A crucial fork in the road

If the ad tech warriors win the argument ahead of us, this sudden awareness is not going to be a major obstacle to the future. They will continue to ignore the wishes of the market and convey the idea that customers don’t understand what is good for them.

Like Steve Goldstein selling Levi’s suits to men who want a pair of jeans, they will push on with the idea that, once consumers see just how wonderful their new targeted ads can be, they will quickly fall in line and become believers. The usual dumb verbs like ‘educate’, ‘explain’ and ‘convert’ will spring up once again and marketers will bang their collective heads against the rock of the market in an ever more antagonistic relationship.

READ MORE: Mozilla becomes first brand to pull ads from Facebook following Cambridge Analytica scandal

Eventually, even product-oriented marketers do get the message. In the Levi’s case study, Steve Goldstein fails miserably with his Tailored Classics products, learns his lesson the hard way and launches a brand called Dockers, which you might have heard of and which earned Levi’s billions. The key success point for Dockers was – no surprise – give customers what they want rather than what you think they need.

The smarter, more advanced position is to skip the long and painful learning ahead, follow YouGov’s lead and, ironically, use segmentation and targeting to market segmentation and targeting. There are customers, a significant number, who are prepared to trade their information for free services and, ultimately, targeted ads that will help them make smart choices. And there are others that might one day come to see the trade-off as also worthwhile rather than creepy.

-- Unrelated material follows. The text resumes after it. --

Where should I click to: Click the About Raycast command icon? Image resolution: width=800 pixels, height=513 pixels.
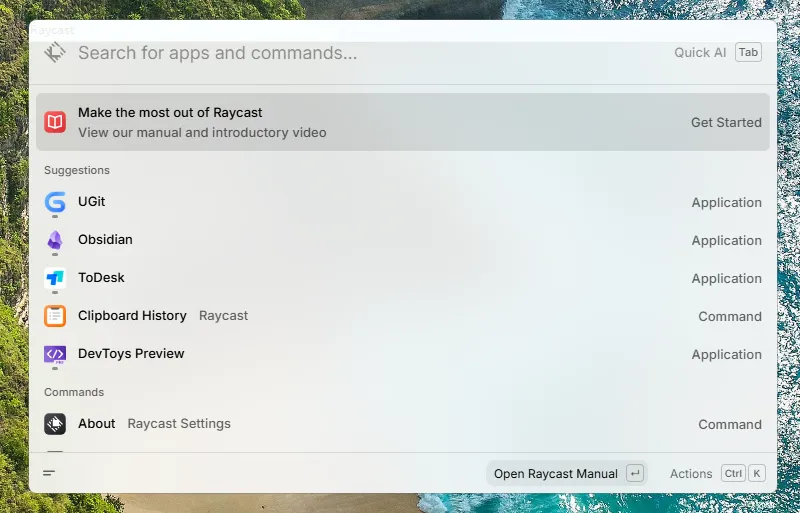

Instead of the nefarious terms and conditions with all the hidden loopholes that sucker everyone into the deal, why not bring all this out into the open, explain to consumers what is going on and ask them to agree to it? Not all of them will comply, but you will have switched on all the lights and done things in a market-oriented way.

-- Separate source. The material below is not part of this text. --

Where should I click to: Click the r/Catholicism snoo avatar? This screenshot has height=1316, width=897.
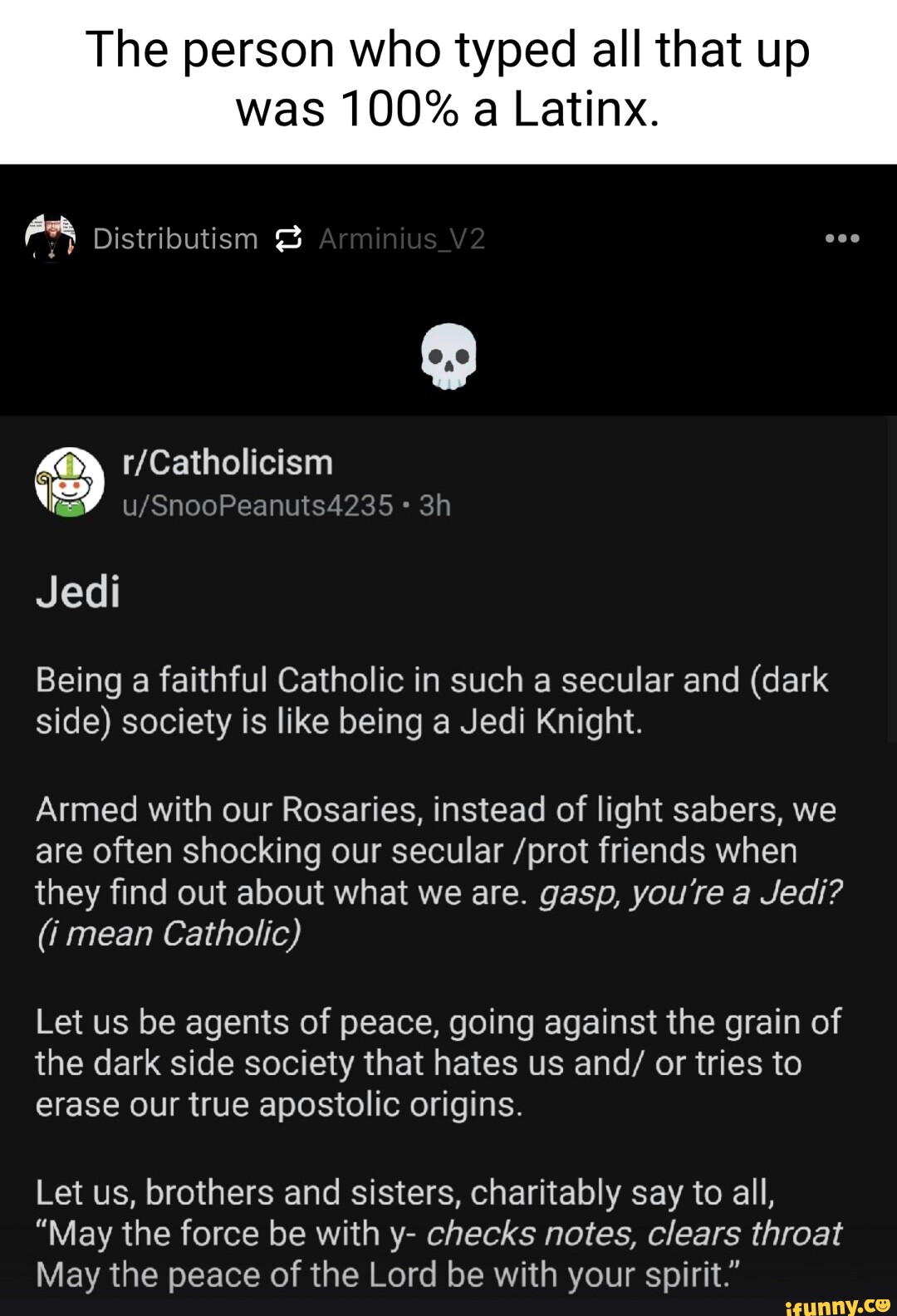pyautogui.click(x=70, y=482)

That was the viewpoint of one digital entrepreneur who we have not heard much from recently. Eight years ago, weakened from cancer but still spitting bullets about consumer sovereignty, Steve Jobs laid out Apple’s future position long before that future had begun.

At the D8 Conference in 2010 he explained: “Privacy means people know what they are signing up for… I believe people are smart and some people want to share more data than other people do. Ask them. Ask them every time. Make them tell you to stop asking them if they get tired of you asking them. Let them know exactly what you are going to do with their data. That’s what we believe.”

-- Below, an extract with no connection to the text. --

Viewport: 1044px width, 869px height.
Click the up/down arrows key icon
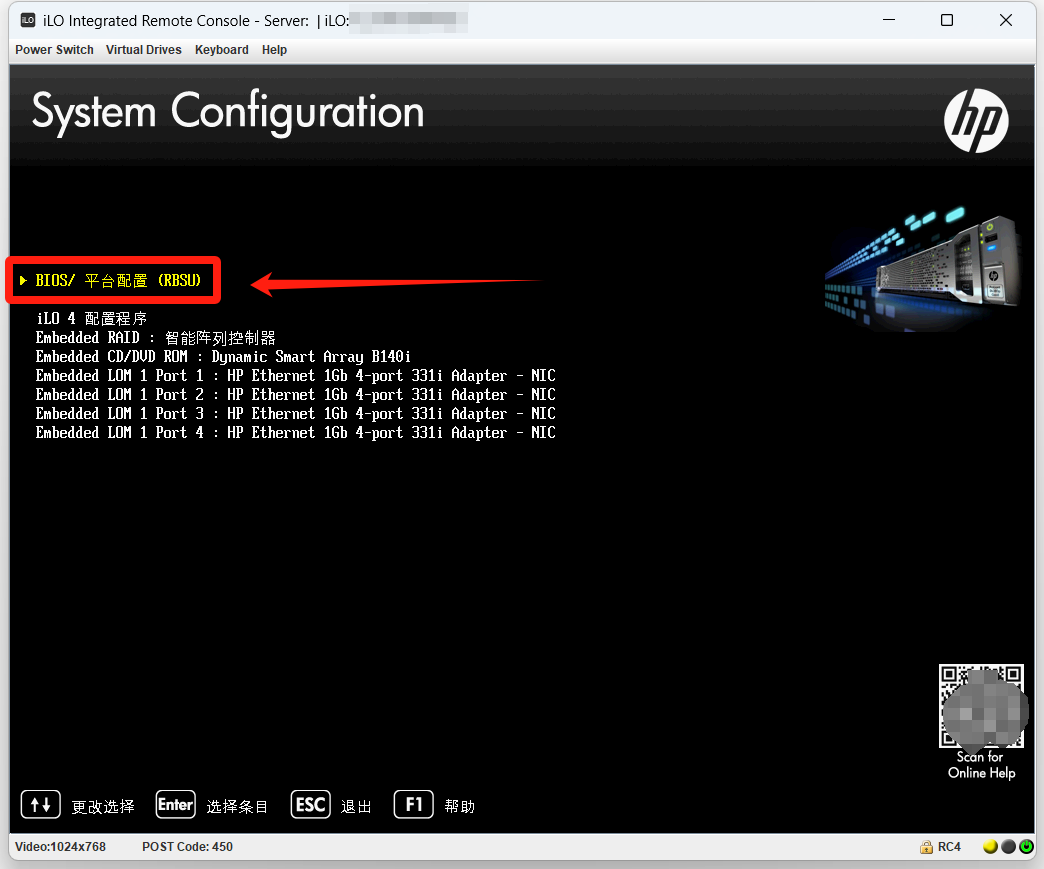point(41,805)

It’s still what Apple believes. In an interview with MSNBC to be broadcast later this week, current Apple chief executive Tim Cook is critical of the current evolution of “creepy” targeted ads. Asked what he would do if Apple found itself in a similar position to Facebook his reply is as curt as it is significant: “I would not be in this situation.”

Cook, like his predecessor, believes the future of marketing does not require a personalised data mountain. “We’ve never believed that these detailed profiles of people, that have incredibly deep personal information that is patched together from several sources, should exist.”

That is an easy thing for Apple to say and an impossible one for Facebook or Google to agree with. Apple has built a strategy around charging for hardware and software and doing so with premium prices. Both Google and Facebook have chosen a different strategic path in which almost all of their offerings are universally available for free to consumers in (a so far unspoken) exchange for their data. This means they cannot walk back on their data-for-services philosophy and they cannot target a smaller sub-section of the population, because their success depends almost as much on universal scale and reach as it does getting the data in the first place.

So, we reach a fork in the marketing road. Will consumers accept the silent bargain of personal tech in exchange for personal data? Or will they opt for organisations that protect their privacy and charge them for the privilege? Or will one segment opt to trade their data, and another prefer to pay? I have no idea what the answer will turn out to be but the future of marketing and the longevity of most of the biggest brands on the planet is now tied up to the eventual outcome.